Japan’s life insurers have more than doubled their reliance on reinsurance since 2020, with the cession rate climbing to over 24% of gross premiums in 2023‑2024. The shift is linked to the upcoming J‑ICS solvency framework, which makes insurers’ capital ratios more sensitive to market and longevity risks.
AM Best Report Highlights Surge in Reinsurance Cessions
The AM Best “Japan Life Insurers Increase Use of Reinsurance” special report shows the overall cession rate rising from just under 10% in 2020 to more than 24% in 2023‑2024. Reinsurance leverage—reinsurance ceded as a percentage of capital and surplus—tripled to 14.8% at the end of 2024, up from 4.8% in 2020. The report identifies Dai‑ichi Frontier Life Insurance Co., Prudential Gibraltar Financial Life Insurance and MetLife Insurance K.K. as having the highest leverage ratios in 2024, each exceeding 500%.
J‑ICS Solvency Regime Drives Asset‑Intensive Reinsurance
The new Japanese Insurance Capital Standard (J‑ICS) took effect at the end of March 2026. It introduces an economic‑value‑based solvency ratio that reacts more sharply to interest‑rate shifts, lapses, asset‑liability mismatches and longevity or mortality risk. According to Cynthia Ang, senior industry research analyst at AM Best, insurers are using “asset‑intensive reinsurance to transfer investment, longevity and insurance risks from capital‑intensive annuity and long‑term life insurance blocks to third‑party reinsurers ahead of the implementation of J‑ICS.” The maturity and size of Japan’s life and annuity market make it attractive for reinsurers offering such solutions.
Regulatory Oversight Expands as Reinsurance Grows
Although only 1‑2% of total in‑force individual life and annuity business in FY 2023‑2024 was ceded to reinsurers, the trend is expected to continue as asset‑intensive and offshore reinsurance become more prominent tools. Japan’s Financial Services Agency is tightening oversight of these transactions, citing concerns over private‑equity involvement, asset liquidity and complex cross‑border collateral arrangements.
Key Takeaways
- The cession rate for Japanese life insurers rose from just under 10% in 2020 to more than 24% in 2023‑2024, according to AM Best.

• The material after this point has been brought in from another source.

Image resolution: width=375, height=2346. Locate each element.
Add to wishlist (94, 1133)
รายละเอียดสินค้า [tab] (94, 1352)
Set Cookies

- Reinsurance leverage increased to 14.8% of capital and surplus by the end of 2024, up from 4.8% in 2020.
- The J‑ICS solvency framework, effective March 2026, is prompting insurers to shift investment, longevity and insurance risks to reinsurers.
FinanceInsyte's Take
The accelerated use of reinsurance reflects insurers’ effort to align capital with the more risk‑sensitive J‑ICS regime. While the immediate impact on balance sheets is evident, the pace of regulatory tightening and the evolution of offshore reinsurance structures remain uncertain. Executives should monitor FSA guidance and the pricing of asset‑intensive reinsurance solutions as they shape capital planning for the next solvency cycle.